**TASK TO COMPLETE**
Go through the entries below, count every line with the string "Collapse", and answer with only that number.

Top of TASK INPUTS

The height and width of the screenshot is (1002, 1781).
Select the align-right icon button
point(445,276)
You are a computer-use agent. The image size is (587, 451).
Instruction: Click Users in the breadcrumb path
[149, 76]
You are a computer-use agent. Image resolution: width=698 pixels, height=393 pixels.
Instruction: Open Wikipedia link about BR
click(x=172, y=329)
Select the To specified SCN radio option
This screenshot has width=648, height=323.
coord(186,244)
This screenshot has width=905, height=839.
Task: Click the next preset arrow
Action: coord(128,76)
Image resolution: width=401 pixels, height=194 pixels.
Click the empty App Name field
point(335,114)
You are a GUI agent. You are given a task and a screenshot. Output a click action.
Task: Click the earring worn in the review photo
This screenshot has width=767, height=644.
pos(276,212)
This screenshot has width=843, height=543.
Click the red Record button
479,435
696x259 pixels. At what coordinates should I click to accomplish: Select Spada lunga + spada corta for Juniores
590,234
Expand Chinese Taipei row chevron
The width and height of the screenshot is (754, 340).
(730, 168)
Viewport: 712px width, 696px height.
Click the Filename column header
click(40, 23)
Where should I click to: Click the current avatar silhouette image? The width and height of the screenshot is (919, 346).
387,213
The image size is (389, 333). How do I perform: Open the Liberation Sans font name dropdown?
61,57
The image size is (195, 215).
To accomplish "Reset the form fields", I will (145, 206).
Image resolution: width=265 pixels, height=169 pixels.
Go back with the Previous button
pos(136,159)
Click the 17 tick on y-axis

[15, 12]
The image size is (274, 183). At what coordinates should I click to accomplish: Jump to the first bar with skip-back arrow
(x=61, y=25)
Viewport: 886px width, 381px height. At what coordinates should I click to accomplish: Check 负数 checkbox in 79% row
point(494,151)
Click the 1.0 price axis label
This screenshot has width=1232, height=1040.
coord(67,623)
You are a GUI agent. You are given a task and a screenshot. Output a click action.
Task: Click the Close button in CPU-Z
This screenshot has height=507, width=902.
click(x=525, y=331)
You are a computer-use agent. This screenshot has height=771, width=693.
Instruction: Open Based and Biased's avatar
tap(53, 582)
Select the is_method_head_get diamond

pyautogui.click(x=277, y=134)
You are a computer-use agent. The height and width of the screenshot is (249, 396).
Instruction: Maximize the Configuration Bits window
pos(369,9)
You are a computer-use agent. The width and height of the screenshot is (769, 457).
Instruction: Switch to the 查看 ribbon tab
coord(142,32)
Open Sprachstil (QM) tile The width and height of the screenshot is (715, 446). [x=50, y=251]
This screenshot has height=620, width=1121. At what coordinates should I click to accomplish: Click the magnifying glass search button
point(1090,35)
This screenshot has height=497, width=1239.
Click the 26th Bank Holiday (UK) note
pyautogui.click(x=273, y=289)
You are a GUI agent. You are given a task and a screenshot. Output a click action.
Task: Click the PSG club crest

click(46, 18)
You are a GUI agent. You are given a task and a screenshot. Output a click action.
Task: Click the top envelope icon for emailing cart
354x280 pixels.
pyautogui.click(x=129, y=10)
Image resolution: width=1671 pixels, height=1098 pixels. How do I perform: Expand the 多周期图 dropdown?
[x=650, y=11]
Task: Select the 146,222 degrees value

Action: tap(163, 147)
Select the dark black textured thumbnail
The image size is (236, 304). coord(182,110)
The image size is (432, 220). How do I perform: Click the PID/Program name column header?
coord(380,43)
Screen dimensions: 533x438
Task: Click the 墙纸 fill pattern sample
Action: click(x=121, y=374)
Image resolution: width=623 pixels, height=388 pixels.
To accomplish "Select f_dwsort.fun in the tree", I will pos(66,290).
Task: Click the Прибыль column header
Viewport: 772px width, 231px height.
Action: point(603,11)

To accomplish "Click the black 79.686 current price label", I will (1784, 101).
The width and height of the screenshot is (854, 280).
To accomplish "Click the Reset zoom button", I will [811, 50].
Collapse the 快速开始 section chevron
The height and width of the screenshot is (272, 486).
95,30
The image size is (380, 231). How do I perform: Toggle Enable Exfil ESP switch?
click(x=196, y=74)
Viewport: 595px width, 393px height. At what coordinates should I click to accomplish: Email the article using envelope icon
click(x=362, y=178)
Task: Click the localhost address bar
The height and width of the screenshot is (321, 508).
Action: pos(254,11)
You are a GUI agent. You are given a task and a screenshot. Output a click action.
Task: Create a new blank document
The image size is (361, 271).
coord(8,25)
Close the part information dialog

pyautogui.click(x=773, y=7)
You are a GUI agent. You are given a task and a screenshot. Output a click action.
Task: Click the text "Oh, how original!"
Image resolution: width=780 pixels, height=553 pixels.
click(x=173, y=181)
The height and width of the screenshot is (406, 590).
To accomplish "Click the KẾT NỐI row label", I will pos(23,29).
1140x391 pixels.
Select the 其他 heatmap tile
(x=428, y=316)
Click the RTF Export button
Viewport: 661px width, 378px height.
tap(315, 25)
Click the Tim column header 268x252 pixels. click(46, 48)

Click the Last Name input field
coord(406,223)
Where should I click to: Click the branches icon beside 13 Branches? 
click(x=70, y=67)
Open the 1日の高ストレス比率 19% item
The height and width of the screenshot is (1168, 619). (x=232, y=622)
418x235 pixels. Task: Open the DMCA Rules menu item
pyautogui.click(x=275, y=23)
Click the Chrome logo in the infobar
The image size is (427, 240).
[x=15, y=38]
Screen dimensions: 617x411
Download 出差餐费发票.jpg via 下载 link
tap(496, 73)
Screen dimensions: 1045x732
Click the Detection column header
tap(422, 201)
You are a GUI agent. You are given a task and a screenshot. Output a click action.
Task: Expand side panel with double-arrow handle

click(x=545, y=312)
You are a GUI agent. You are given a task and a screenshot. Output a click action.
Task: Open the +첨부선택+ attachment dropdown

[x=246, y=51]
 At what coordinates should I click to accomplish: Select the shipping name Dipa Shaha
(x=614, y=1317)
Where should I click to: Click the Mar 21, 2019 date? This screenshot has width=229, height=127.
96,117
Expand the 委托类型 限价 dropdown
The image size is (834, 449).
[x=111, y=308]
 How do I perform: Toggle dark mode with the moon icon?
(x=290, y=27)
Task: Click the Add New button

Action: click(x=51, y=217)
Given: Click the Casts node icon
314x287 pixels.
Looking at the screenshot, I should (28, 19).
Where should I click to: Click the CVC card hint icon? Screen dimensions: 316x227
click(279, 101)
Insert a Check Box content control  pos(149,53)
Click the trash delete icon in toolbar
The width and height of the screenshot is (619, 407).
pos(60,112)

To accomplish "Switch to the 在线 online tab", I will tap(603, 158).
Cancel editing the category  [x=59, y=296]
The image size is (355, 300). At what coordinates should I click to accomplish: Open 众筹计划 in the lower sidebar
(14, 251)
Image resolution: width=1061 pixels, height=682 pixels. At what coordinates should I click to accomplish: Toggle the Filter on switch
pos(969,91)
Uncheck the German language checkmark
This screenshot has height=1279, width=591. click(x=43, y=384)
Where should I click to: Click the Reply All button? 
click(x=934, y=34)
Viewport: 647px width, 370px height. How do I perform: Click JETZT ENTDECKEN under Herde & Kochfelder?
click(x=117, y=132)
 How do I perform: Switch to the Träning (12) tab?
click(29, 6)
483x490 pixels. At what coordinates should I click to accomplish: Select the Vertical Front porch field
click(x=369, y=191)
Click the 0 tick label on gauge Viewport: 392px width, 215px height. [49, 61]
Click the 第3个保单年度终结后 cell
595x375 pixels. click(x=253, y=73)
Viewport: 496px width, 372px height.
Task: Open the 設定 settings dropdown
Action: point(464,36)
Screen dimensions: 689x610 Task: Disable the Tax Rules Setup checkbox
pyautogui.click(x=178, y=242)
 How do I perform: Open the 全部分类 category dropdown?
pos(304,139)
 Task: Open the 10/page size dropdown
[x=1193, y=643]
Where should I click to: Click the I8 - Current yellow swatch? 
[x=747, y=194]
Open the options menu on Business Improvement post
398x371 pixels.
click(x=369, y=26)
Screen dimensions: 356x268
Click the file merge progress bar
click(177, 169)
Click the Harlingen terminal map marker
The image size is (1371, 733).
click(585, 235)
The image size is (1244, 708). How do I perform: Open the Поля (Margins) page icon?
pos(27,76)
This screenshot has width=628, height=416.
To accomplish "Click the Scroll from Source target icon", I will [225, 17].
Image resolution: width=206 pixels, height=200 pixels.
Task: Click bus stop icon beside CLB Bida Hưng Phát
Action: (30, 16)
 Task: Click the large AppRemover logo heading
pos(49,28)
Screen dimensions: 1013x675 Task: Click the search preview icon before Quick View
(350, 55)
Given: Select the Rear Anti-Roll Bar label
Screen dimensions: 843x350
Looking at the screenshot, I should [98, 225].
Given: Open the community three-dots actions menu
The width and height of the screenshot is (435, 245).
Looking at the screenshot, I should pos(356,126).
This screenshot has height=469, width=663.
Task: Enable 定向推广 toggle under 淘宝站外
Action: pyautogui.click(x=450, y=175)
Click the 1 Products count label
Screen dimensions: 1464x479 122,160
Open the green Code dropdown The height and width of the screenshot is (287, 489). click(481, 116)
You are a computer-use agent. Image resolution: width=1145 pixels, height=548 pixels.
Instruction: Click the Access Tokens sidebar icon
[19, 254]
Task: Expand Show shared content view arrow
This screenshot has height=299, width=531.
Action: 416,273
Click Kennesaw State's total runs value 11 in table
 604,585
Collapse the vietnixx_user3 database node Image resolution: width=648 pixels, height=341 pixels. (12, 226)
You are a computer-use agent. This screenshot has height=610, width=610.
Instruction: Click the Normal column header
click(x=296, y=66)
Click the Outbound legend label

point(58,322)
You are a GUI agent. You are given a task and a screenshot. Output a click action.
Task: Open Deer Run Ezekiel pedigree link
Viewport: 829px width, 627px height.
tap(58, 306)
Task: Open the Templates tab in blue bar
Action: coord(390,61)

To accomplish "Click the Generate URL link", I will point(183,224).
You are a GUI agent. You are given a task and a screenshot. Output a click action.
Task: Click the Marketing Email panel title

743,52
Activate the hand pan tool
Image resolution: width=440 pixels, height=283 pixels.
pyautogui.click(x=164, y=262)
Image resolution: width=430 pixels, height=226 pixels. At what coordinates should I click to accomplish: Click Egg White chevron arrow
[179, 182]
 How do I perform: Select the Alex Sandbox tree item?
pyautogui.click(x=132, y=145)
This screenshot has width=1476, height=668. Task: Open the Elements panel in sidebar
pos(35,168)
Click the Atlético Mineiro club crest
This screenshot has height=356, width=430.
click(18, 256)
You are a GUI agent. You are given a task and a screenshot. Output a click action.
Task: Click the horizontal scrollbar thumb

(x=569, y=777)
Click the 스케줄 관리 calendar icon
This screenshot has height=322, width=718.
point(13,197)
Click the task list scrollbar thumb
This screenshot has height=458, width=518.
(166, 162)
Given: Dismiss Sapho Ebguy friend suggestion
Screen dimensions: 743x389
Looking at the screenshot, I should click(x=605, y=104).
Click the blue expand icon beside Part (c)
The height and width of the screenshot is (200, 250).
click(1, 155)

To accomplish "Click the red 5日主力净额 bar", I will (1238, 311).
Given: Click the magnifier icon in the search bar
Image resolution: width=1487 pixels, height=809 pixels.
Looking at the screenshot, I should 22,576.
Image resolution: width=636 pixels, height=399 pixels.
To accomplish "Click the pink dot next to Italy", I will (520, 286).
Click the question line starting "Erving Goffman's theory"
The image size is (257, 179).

Bottom of TASK INPUTS

**EXPECTED ANSWER**
2